> _Exercise data_:
________________

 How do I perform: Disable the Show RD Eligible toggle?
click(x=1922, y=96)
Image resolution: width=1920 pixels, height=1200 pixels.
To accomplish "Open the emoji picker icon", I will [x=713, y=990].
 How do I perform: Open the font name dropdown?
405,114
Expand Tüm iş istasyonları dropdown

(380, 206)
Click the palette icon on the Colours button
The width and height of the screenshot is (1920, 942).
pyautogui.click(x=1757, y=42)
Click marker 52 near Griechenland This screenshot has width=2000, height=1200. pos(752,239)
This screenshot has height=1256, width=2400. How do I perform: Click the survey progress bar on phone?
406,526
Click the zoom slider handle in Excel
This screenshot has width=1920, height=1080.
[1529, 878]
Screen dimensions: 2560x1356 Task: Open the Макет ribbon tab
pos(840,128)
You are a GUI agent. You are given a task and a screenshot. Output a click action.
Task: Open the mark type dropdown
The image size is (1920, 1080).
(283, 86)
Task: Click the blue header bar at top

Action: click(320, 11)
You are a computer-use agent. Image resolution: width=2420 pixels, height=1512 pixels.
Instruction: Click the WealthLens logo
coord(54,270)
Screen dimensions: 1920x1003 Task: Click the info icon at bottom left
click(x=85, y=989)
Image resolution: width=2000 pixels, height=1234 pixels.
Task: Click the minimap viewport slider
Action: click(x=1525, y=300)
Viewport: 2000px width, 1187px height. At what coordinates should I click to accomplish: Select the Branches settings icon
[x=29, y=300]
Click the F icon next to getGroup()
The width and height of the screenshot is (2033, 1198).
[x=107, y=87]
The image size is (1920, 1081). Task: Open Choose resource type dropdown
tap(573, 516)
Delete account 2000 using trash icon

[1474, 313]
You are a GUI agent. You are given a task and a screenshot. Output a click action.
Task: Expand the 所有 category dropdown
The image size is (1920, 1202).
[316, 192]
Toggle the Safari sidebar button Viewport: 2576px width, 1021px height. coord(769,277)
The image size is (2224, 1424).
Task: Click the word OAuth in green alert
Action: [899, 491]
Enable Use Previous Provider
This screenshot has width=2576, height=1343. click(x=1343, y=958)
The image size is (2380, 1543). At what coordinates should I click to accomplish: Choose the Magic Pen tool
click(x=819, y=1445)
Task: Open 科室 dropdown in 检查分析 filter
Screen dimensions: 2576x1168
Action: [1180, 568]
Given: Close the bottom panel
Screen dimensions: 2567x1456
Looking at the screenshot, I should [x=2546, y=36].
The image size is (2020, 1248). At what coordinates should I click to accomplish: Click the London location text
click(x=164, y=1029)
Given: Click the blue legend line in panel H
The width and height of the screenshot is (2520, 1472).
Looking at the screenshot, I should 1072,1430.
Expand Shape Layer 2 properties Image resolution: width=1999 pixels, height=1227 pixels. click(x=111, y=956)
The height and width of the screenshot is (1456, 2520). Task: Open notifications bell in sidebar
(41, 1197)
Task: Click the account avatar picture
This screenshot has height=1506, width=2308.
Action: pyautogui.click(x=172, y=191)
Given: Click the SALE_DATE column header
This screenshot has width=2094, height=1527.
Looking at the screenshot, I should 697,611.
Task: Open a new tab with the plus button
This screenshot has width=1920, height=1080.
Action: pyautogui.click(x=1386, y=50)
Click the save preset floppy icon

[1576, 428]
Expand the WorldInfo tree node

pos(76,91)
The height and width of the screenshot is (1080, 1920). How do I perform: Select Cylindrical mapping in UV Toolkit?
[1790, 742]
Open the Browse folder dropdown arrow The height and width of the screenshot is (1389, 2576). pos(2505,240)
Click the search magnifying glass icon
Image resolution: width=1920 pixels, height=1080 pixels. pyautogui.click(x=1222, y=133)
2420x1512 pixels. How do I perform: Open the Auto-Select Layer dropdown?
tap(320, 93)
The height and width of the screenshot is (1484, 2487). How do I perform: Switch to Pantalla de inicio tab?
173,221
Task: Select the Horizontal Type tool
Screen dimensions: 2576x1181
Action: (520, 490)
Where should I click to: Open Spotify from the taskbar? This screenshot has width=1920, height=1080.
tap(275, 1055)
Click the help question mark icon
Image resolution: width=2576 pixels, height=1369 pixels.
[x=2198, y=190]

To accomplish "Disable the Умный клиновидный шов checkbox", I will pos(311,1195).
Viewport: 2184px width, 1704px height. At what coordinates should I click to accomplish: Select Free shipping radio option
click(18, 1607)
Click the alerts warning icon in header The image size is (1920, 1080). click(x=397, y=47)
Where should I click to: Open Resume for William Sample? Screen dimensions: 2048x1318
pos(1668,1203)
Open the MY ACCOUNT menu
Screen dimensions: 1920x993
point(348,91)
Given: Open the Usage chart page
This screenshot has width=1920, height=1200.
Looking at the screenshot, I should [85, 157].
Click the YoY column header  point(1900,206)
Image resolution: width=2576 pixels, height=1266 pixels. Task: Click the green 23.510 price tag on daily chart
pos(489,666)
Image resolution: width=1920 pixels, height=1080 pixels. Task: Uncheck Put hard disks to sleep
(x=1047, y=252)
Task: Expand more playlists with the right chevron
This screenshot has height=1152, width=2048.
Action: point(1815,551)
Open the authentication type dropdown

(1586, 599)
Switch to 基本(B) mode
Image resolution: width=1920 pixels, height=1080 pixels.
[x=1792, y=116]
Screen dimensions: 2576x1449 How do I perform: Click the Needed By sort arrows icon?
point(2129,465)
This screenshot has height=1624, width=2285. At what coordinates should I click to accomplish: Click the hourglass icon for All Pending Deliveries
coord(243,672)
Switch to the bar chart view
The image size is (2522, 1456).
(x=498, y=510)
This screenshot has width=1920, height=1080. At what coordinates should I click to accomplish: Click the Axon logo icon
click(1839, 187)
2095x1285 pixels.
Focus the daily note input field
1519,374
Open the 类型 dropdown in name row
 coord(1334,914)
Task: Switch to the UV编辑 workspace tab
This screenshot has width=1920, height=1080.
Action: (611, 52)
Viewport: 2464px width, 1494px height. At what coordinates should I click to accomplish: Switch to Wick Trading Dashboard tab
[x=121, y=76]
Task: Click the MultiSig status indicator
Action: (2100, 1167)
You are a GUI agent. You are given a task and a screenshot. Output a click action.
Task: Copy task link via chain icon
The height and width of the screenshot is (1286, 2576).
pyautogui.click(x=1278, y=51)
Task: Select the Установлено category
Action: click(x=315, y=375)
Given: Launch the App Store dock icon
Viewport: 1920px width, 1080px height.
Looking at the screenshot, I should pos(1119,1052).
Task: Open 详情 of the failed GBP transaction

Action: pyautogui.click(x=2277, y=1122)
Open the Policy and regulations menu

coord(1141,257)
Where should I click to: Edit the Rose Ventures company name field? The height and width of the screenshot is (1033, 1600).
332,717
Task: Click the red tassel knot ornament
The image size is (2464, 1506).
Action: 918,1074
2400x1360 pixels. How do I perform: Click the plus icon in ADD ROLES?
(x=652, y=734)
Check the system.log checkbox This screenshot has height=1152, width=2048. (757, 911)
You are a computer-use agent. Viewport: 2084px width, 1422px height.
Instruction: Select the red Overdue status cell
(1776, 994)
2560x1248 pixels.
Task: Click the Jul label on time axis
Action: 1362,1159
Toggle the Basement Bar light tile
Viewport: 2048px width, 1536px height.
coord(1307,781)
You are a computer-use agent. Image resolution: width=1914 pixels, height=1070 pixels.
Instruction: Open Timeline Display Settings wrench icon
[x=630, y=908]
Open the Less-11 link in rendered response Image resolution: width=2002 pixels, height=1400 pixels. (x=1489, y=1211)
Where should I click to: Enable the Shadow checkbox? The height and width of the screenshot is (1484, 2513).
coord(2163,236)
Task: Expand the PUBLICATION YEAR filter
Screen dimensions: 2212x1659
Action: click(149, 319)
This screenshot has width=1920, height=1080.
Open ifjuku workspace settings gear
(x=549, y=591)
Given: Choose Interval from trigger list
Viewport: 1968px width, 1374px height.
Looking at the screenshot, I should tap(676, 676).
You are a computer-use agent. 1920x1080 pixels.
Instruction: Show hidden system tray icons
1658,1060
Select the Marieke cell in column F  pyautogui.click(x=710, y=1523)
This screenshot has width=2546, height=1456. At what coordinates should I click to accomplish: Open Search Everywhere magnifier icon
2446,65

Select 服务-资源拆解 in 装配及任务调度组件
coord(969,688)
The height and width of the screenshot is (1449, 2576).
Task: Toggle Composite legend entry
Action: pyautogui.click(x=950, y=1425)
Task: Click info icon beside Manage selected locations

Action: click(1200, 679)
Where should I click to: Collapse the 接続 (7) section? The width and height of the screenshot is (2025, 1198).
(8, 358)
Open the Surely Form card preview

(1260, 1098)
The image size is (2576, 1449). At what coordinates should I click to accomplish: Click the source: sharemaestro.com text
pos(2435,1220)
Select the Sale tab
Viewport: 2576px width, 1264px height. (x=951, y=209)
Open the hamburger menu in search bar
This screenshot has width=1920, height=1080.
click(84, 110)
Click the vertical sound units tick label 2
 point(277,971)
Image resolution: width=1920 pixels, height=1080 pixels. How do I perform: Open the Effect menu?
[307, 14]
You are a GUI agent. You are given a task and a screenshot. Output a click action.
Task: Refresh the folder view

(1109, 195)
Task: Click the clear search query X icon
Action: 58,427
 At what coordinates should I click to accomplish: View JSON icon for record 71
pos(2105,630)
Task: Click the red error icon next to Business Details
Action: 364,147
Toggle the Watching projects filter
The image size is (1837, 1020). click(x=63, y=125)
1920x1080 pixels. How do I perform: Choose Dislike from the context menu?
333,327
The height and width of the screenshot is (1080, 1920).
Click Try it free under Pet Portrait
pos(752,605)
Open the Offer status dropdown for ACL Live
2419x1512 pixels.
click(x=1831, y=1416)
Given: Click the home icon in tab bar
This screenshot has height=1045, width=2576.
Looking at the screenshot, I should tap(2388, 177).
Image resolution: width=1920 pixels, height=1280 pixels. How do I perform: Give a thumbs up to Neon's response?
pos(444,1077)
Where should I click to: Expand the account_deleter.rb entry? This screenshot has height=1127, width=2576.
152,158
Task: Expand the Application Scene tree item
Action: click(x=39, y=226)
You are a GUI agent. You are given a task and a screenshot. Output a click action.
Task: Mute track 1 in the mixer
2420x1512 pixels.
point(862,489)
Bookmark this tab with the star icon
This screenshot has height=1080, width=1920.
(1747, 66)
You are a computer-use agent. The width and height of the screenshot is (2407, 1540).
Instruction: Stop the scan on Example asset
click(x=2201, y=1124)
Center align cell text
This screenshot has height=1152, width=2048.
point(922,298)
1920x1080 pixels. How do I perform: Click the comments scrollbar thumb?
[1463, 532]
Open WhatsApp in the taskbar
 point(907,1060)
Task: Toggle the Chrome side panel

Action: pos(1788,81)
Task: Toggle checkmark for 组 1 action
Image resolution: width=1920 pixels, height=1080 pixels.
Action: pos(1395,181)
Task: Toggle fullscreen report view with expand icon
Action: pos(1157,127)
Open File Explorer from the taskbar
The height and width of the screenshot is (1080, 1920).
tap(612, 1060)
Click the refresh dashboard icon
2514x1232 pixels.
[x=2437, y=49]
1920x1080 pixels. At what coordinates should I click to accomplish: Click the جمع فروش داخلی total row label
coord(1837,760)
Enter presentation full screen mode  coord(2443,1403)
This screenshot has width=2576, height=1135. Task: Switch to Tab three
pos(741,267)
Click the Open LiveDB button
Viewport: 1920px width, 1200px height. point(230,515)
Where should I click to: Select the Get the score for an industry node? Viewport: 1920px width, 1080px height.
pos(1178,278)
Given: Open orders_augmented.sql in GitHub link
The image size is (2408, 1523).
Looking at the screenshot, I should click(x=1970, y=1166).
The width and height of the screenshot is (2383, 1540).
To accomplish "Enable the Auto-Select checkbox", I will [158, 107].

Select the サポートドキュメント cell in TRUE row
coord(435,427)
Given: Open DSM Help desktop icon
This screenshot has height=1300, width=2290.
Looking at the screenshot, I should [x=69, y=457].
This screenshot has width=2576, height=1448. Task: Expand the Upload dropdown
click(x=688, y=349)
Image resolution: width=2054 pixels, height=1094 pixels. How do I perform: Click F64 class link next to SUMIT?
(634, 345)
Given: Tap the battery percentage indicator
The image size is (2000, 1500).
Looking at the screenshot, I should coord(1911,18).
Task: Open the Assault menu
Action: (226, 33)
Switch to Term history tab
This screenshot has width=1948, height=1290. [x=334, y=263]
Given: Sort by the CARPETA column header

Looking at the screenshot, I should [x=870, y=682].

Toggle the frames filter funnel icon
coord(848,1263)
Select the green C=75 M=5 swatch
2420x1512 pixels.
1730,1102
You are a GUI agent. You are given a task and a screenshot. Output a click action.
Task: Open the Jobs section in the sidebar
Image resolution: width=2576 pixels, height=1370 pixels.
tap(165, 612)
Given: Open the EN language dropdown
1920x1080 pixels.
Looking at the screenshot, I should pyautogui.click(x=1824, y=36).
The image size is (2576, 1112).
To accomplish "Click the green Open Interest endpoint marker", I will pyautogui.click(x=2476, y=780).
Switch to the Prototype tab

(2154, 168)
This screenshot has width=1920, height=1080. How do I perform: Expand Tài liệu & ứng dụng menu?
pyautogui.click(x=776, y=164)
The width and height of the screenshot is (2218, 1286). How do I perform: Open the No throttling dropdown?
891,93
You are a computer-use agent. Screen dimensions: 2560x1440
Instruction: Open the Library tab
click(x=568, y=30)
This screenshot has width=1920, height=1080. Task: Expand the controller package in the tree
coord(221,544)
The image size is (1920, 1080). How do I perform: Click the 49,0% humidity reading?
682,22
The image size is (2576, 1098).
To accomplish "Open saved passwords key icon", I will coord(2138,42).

________________

> _What needs to be done_: Using the listing above, return word for word each line from the one that has "Image resolution: width=1920 pixels, height=1200" through the one that has "Task: Open the mark type dropdown", and no line outside that range.

> _Written response_:
Image resolution: width=1920 pixels, height=1200 pixels.
To accomplish "Open the emoji picker icon", I will [x=713, y=990].
 How do I perform: Open the font name dropdown?
405,114
Expand Tüm iş istasyonları dropdown

(380, 206)
Click the palette icon on the Colours button
The width and height of the screenshot is (1920, 942).
pyautogui.click(x=1757, y=42)
Click marker 52 near Griechenland This screenshot has width=2000, height=1200. pos(752,239)
This screenshot has height=1256, width=2400. How do I perform: Click the survey progress bar on phone?
406,526
Click the zoom slider handle in Excel
This screenshot has width=1920, height=1080.
[1529, 878]
Screen dimensions: 2560x1356 Task: Open the Макет ribbon tab
pos(840,128)
You are a GUI agent. You are given a task and a screenshot. Output a click action.
Task: Open the mark type dropdown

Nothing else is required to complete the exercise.